§ Problem details
Render every line of the listing below as a numbered list and leave out the blank lines.

(Rows from a dataset)
----------------------------------------

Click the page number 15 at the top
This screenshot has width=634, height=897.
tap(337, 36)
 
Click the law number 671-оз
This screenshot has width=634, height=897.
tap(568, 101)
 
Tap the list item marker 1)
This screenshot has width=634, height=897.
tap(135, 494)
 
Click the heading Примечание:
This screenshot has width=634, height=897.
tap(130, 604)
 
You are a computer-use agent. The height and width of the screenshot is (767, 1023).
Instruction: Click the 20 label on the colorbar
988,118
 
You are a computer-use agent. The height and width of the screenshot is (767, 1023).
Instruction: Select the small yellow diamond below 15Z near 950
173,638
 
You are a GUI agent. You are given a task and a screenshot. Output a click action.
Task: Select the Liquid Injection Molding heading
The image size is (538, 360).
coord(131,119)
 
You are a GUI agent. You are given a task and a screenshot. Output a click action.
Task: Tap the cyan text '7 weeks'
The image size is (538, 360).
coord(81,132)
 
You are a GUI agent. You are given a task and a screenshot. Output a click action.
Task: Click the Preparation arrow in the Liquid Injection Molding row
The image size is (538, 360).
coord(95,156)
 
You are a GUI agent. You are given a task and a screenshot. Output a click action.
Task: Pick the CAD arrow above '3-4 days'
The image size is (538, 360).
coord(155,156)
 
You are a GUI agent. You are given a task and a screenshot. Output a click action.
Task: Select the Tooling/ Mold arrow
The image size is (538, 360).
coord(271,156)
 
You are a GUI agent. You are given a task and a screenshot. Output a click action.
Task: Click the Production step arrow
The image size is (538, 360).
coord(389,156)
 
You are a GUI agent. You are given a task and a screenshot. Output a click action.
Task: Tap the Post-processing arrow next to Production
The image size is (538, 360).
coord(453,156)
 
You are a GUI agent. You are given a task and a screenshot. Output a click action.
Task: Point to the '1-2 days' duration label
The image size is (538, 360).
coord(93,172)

----------------------------------------

§ Finished task
1. Click the page number 15 at the top
2. This screenshot has width=634, height=897.
3. tap(337, 36)
4. Click the law number 671-оз
5. This screenshot has width=634, height=897.
6. tap(568, 101)
7. Tap the list item marker 1)
8. This screenshot has width=634, height=897.
9. tap(135, 494)
10. Click the heading Примечание:
11. This screenshot has width=634, height=897.
12. tap(130, 604)
13. You are a computer-use agent. The height and width of the screenshot is (767, 1023).
14. Instruction: Click the 20 label on the colorbar
15. 988,118
16. You are a computer-use agent. The height and width of the screenshot is (767, 1023).
17. Instruction: Select the small yellow diamond below 15Z near 950
18. 173,638
19. You are a GUI agent. You are given a task and a screenshot. Output a click action.
20. Task: Select the Liquid Injection Molding heading
21. The image size is (538, 360).
22. coord(131,119)
23. You are a GUI agent. You are given a task and a screenshot. Output a click action.
24. Task: Tap the cyan text '7 weeks'
25. The image size is (538, 360).
26. coord(81,132)
27. You are a GUI agent. You are given a task and a screenshot. Output a click action.
28. Task: Click the Preparation arrow in the Liquid Injection Molding row
29. The image size is (538, 360).
30. coord(95,156)
31. You are a GUI agent. You are given a task and a screenshot. Output a click action.
32. Task: Pick the CAD arrow above '3-4 days'
33. The image size is (538, 360).
34. coord(155,156)
35. You are a GUI agent. You are given a task and a screenshot. Output a click action.
36. Task: Select the Tooling/ Mold arrow
37. The image size is (538, 360).
38. coord(271,156)
39. You are a GUI agent. You are given a task and a screenshot. Output a click action.
40. Task: Click the Production step arrow
41. The image size is (538, 360).
42. coord(389,156)
43. You are a GUI agent. You are given a task and a screenshot. Output a click action.
44. Task: Tap the Post-processing arrow next to Production
45. The image size is (538, 360).
46. coord(453,156)
47. You are a GUI agent. You are given a task and a screenshot. Output a click action.
48. Task: Point to the '1-2 days' duration label
49. The image size is (538, 360).
50. coord(93,172)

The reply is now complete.